EXERCISE DIRECTIONS -> Look below and pull out each line with the word "agent".

[Data entries]
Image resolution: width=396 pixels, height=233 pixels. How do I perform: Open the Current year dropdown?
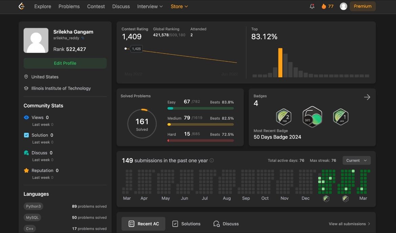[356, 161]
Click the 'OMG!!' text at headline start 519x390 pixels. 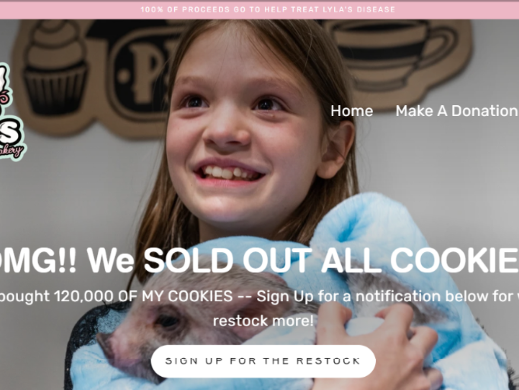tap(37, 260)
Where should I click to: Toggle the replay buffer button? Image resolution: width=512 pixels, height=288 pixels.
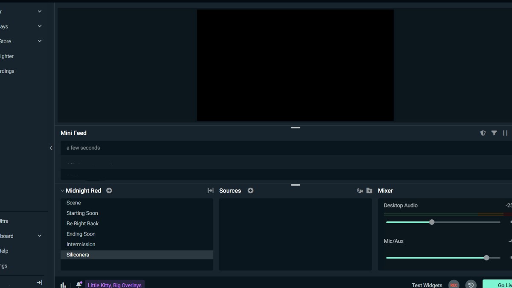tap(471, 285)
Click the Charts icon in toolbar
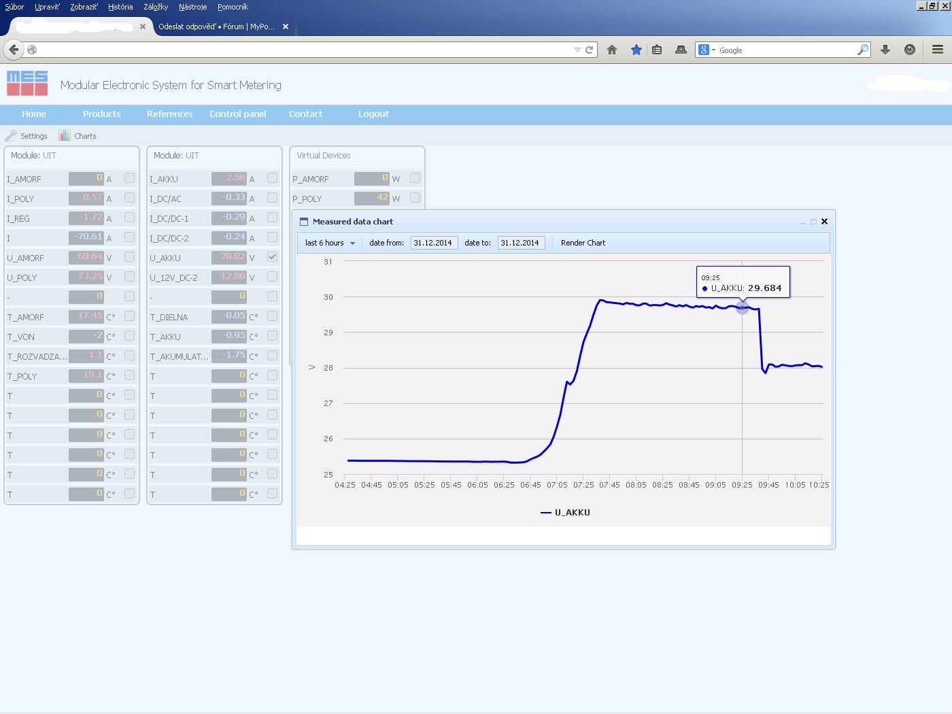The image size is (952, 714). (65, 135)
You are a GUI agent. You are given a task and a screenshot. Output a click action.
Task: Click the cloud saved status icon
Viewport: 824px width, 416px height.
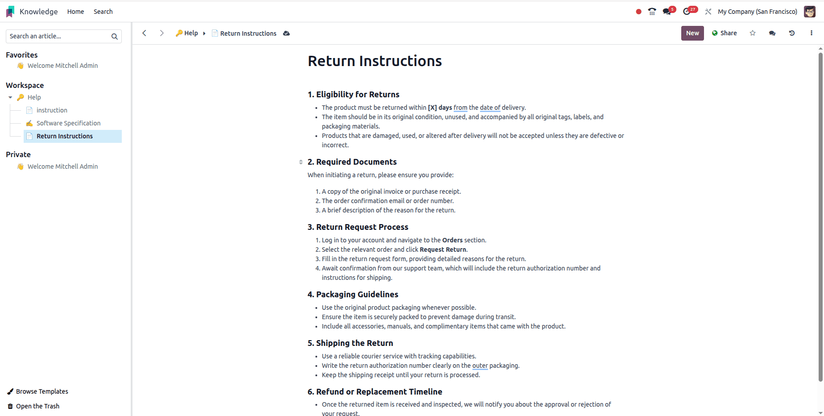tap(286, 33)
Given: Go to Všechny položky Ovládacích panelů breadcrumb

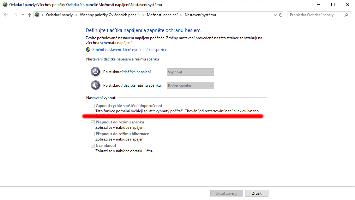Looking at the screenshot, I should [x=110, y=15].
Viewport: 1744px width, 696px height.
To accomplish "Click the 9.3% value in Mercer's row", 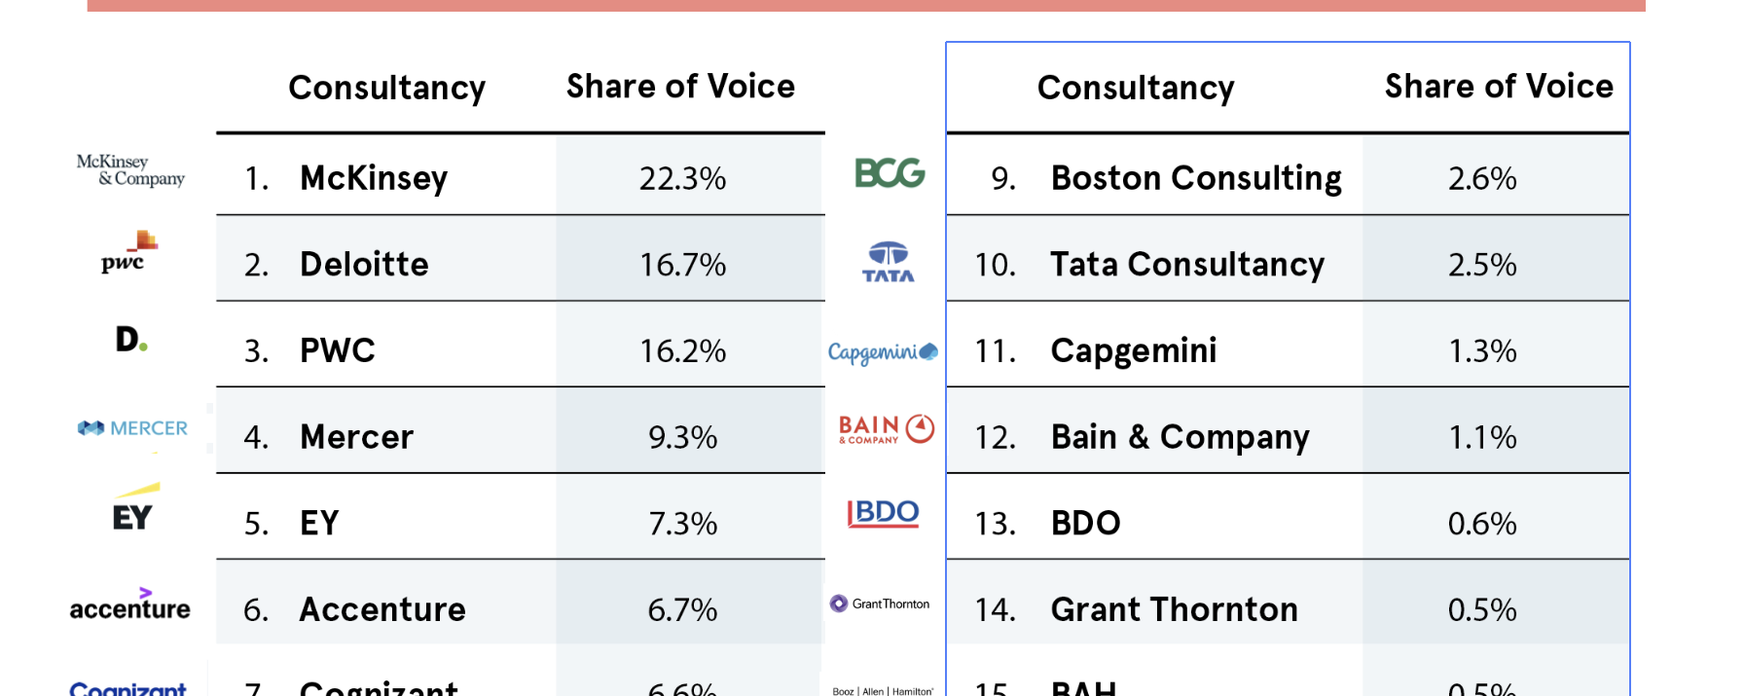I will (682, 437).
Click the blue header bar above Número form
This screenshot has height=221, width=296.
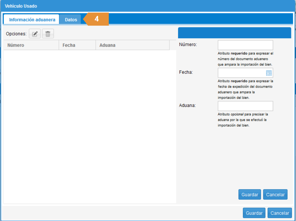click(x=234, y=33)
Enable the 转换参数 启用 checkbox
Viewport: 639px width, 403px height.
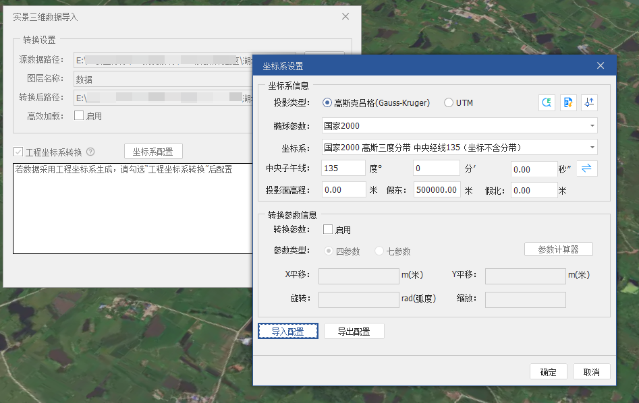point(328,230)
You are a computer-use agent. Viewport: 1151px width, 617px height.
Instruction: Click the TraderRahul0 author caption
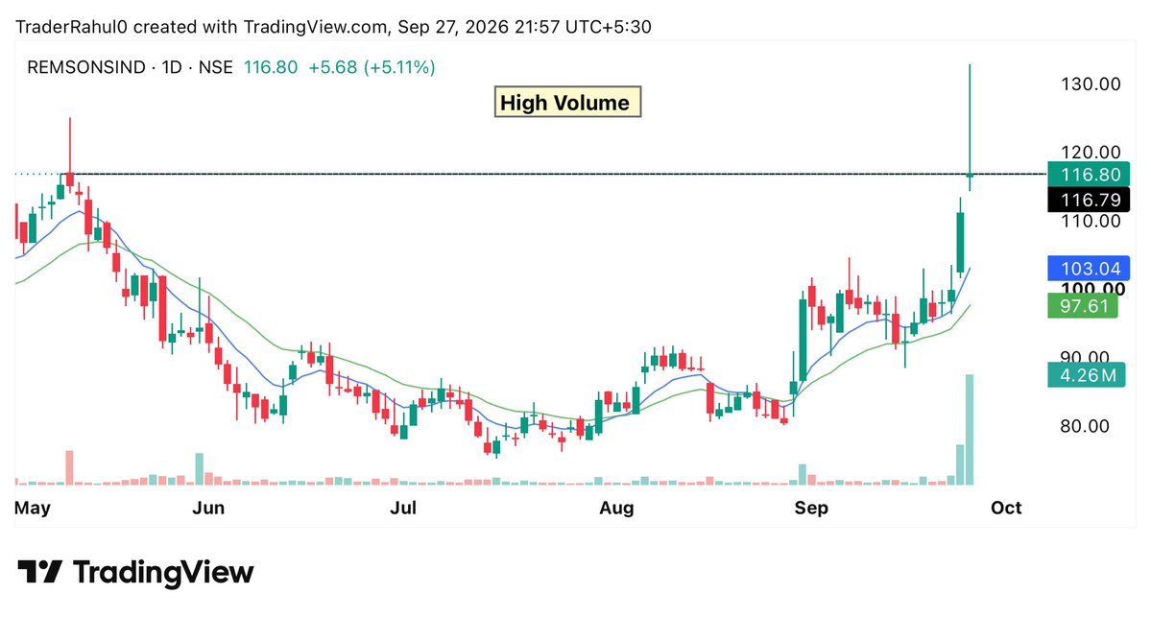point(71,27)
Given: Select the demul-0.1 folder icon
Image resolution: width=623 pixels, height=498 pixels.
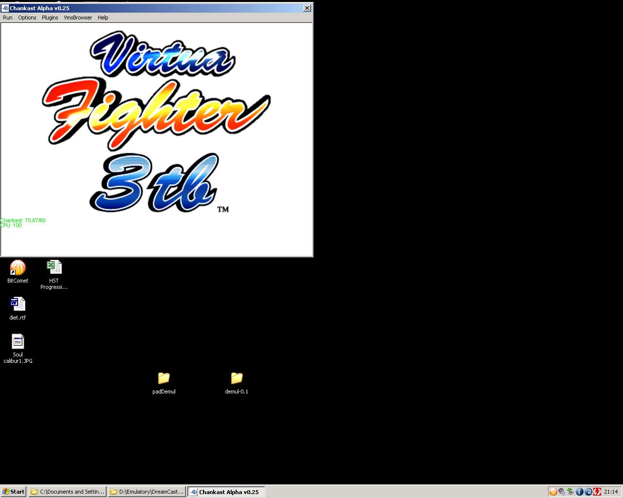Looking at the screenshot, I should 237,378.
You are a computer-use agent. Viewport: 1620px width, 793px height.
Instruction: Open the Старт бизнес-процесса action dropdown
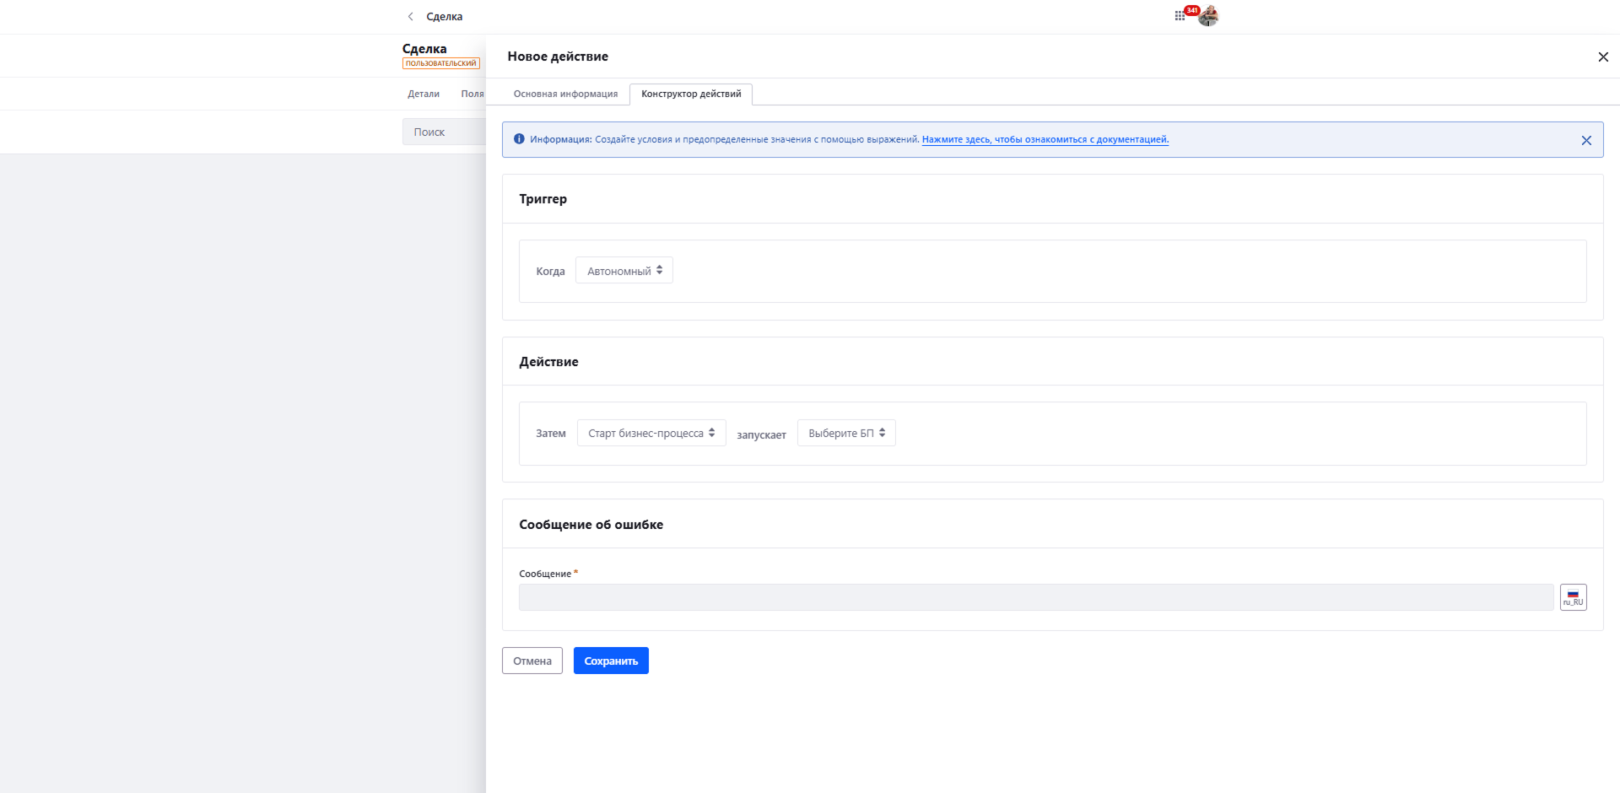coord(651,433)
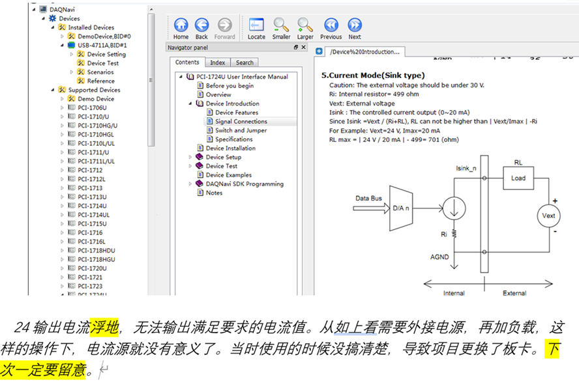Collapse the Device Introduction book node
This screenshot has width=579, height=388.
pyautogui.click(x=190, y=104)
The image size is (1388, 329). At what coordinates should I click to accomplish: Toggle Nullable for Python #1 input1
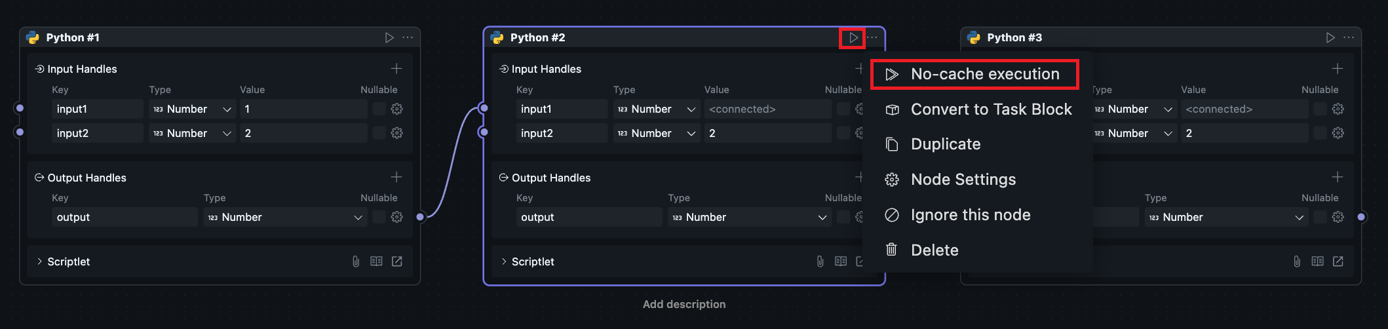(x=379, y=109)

RESPONSE FOR THIS EXERCISE ->
You are a GUI agent. You are given a task and a screenshot. Output a click action.
You are a computer-use agent. Viewport: 1151px width, 617px height.
You are a computer-use agent. Viewport: 1620px width, 793px height.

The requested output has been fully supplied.